Old Main Hill has tradition of winter sports -- including skiing
In the college atmosphere, where 50 cents can seem like a small fortune, it makes sense that students would capitalize on a free slope to ski, snowboard or sled on. And this tradition isn't just for newcomers to the university, either.
Ski classes and races were run down Old Main until the late 1960s or early 1970s, says Ted Secholzer, owner of Beaver Mountain Ski Resort and former Old Main ski bum. With a rope tow on the north side of the main steps, students would enjoy learning to ski just steps away from their other classes.
"I have seen people over the years doing beautiful . . . telemark skiing down that hill," says Linda Keith, university editor and longtime resident of Logan. "But it seems that lately the hill's been taken over by boards."

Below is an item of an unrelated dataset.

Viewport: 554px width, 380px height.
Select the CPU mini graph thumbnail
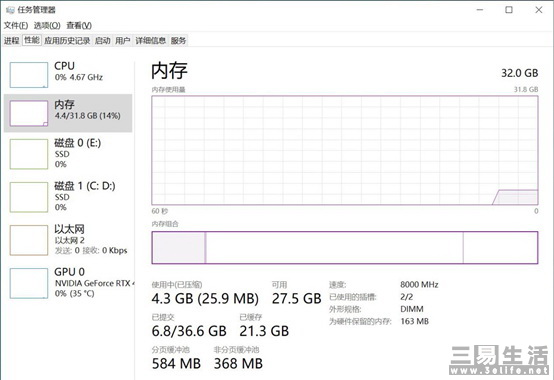[29, 75]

Old Main, like most popular ski-runs, has learned there comes a time to start a fresh look and jump on the board-bandwagon.
"Snowboarding is the fastest-growing winter sport in the United States," said Alton Thygerson, professor of health sciences at Brigham Young University, in an article for the Deseret News. "It was even introduced as an Olympic sport at the 1998 Winter Games in Nagano, Japan."

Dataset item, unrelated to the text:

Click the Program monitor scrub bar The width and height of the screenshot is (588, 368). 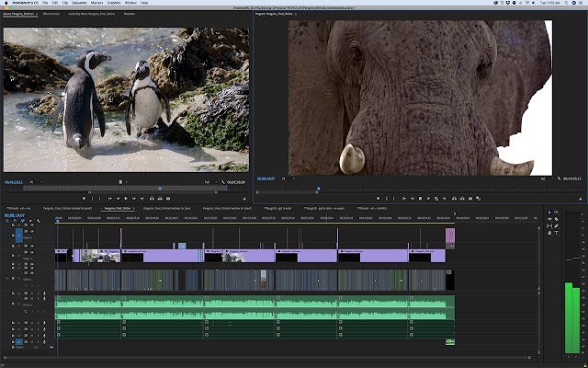click(413, 190)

But you don't need to go to Japan or even down the canyon to Salt Lake to catch the spirit of the games. According to Olivia Sanford, USU student, you can get the talent from the games right on Old Main Hill.
"There had to be 20 people snowboarding and skiing down the hill after it had snowed. This guy from our office even ran down to join them," says Sanford. "It was beautiful."
"If the action at Snowbasin is as good as it was here at Old Main Hill, I am in for a real treat," says Sabrina Sandry, USU graduate and future SLOC employee.
But what about the road at the bottom of the hill? Hasn't that been a downfall for winter sports? Until this year, university facilities have placed straw bales at the bottom of the hill, not to be a cushion, just to make sure that they didn't go too far.
"We used to put little bales down not as a bumper but just for caution, but they got moved and broken. It was a maintenance nightmare," says Ellen Newell, USU landscape manager. "Then we switched to bigger bales, but the wires and metal bands would get broken when they tried to move them. Two years ago they even got set on fire."